I can sense the depair in your post but you aren't on your own now. I'm sure others will think of points that I haven't considered and will chime in. :)
I would echo all the advice offered, you definitely need your local authority to assess both yours and your wife's circumstances.
Did you pay for the stairlift privately? You don't need to answer but I only ask if you did, as you may not have had a recent occupational therapy assessment done. An OT will help with aids and Adaptations and there will be an OT working as part of your local authority team. The OT can also advise on further supports as and when your wife's mobility deteriorates, at least it might reassure you to know what could be done when needed.
I was disabled in a car accident, happily after surgery I can walk properly again, but I went through a period when I could only get upstairs on all fours. My eldest son converted my garage into a wonderful bedroom for me, complete with en suite bathroom. Maybe now is the time to consider whether your current house is suitable, long term, for a wheelchair user? The Disabled Living Foundation have lots of useful information, which I used when deciding on the layout of my bathroom. It has an extra wide doorway, a higher toilet than usual, and the walls are ready for grab rails if I need them, etc. If your wife is spending longer periods in bed, she may need a "ripple" air mattress to prevent bed sores - which the NHS will provide. Your own health and age is an important part of this too. How practical is it going to be if your wife is upstairs most of the day? Will you now need separate beds? Might I suggest you write down all your concerns, and then work out the top priorities? They may well end up with different sections, housing issues, care help needed....whatever you like. However, when you see the GP, Social Services etc. you will be able to tell them very clearly what you need.
Many thanks for all the information!

I will show my wife this thread and we will make a list of things to do and then do them.

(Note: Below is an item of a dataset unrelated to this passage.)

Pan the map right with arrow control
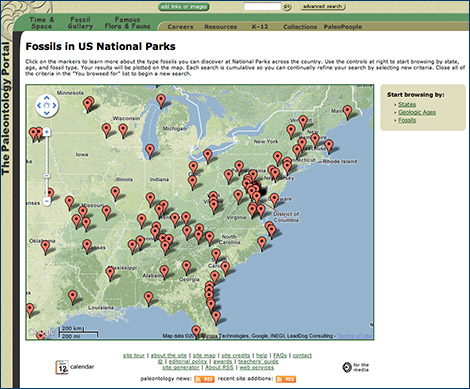The height and width of the screenshot is (389, 470). (54, 106)
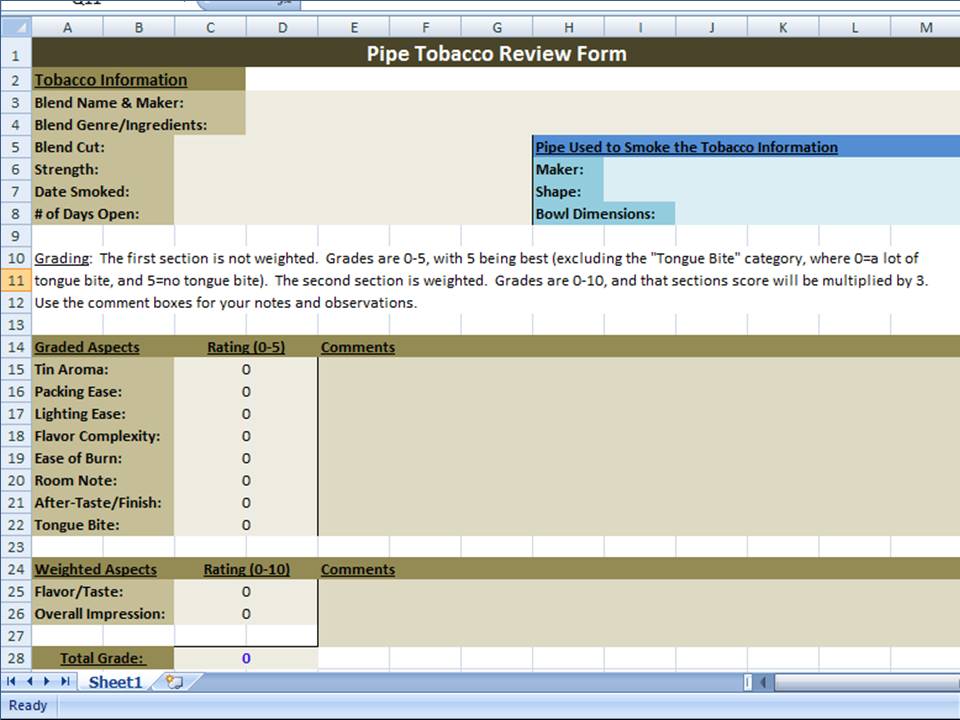Screen dimensions: 960x720
Task: Click the Flavor/Taste rating cell
Action: 246,592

She had a fall last night and has broken her hip. So she's in hospital, will be having an operation to fix it. According to the admitting nurse she will be referred for all possible help from them. Not a way we had thought of but it's happened and now finally we might actually get some decent support.
I'm really sorry to hear that your wife has broken her hip. I hope the operation goes well. She should not be discharged until they have done full physiotherapy and occupational therapy assessments, which should include a visit to your home. Try to have a few early nights to recharge your batteries whilst she is in hospital.